Shortcuts to Receiving Market Approval
Think waaaaaaaaaaaaay (haha) back…growing up, did you ever try and take shortcuts when doing your homework? Perhaps reading the cliff notes for a book instead of the actual book you were assigned?!? Sound familiar? Eh…hem…we all took shortcuts at some point! The problem was…those shortcuts typically didn’t work…we probably ended up in a situation where our developing minds were missing important information that was needed for question number 1 on a final exam! Sweaty palms for the rest of the exam…
But…we all know, sometimes shortcuts are OK and more importantly, sometimes they make better sense! A perfect example can be shown in the drug/biologic/medical device industry when navigating pathways to obtain market approval for your product! On average, developing a drug from discovery to market takes about 10 years and costs over a billion dollars! Ouch!
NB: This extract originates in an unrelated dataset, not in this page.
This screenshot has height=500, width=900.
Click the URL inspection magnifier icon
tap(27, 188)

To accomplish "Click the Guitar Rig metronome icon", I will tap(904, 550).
This poses a great challenge for a lot of small, start-up life science companies trying to obtain the capital needed to fund their programs.
Luckily, there are other options!
1) Have you considered the 505(b)(2) process? Why not decrease the approval failure rate and achieve a faster time to market with the 505(b)(2) pathway!? Basically, this is a shortened New Drug Application (NDA) process (full process is 505(b)(1) NDA) that alters a current, already approved drug! How does this work? You get to use existing information in the literature and submission documents on the approved product to support your product’s development! Ultimately, this will save you time and money for the nonclinical and clinical development of your product! Often times, little to no animal studies are required, and shorter and much less-expensive clinical trial studies are required (usually just simple bridging studies to compare the marketed product with the new development product).
2) …or how about developing a generic drug via the Abbreviated New Drug Application pathway (ANDA)? This is where an approved, new chemical entity (NCE) is copied. The active ingredient is the same and the dosage form, strength, route of administration, quality, performance characteristics and intended use are equivalent to the approved product. Inactive ingredients may vary in a generic form. When developing a generic, the sponsor company is generally “not required to include preclinical (animal) and clinical (human) data to establish safety and effectiveness. Instead, generic applicants must scientifically demonstrate that their product is bio-equivalent (i.e., performs in the same manner as the innovator drug).” Once again, a much faster and less expensive route to market!
3) Or wait…did ya ever think of going for an Orphan indication? We over here at McCormick LifeScience Consultants have a real passion for helping others suffering from rare diseases (check out our sponsorships down below)!! These are typically disease indications that come with a lot of unknowns and affect less than 200,000 people in the U.S. (orphan disease indications). If your company chooses to develop a product for the treatment of an orphan indication, there are great benefits to this! At the FDA, the Office of Orphan Products Development (OOPD) provides incentives for companies to research and develop treatments for these “forgotten” populations. The Orphan Drug Designation Program and the Humanitarian Use Device (HUD) Program allow for financial incentives (various grant programs), 7 year market exclusivity (versus 5 with a new chemical entity), clinical program incentives, and often times, faster approval processes. Once again, all saving time and money for the Sponsor company! Not to mention…this is a great way to get your company on the map, which will ultimately help with brand awareness and ongoing financial support! YAY!
Shortcuts! We like them! When they are legal and beneficial of course…
Be sure to spend a sufficient amount of time on the back-end researching the information that is already available to you in regards to the marketed product. The more time you spend up-front and the more thorough you are in this literature/research effort, the more time and money you will save in the development of your 505(b)(2) product! Perhaps you can get this 505(b)(2) product on the market and increase your capital to fund a new 505(b)(1) program!
Generic drugs-ANDA process:
- Make sure you do your homework and are equipped with proper intellectual property (IP) and legal support to determine WHEN and HOW you can develop a generic form of a drug. You don’t want to find yourself in a lawsuit in which you’ve tampered with a sponsor’s market exclusivity and end up guilty of patent infringement!
- Want to know what drugs are approved and good for generic marketing? Check out the Orange Book here! It even lists Patent and Exclusivity info!
- Before choosing an orphan disease indication to develop a treatment for, be sure to do your homework and be ready to prove (epidemiology literature or data) that this disease or condition affects less than 2000,000 people in the U.S.!
- Also be sure you know if other companies are working on essentially the same drug for the same indication, so you don’t waste your time/money. The company that proves clinical superiority wins in the end.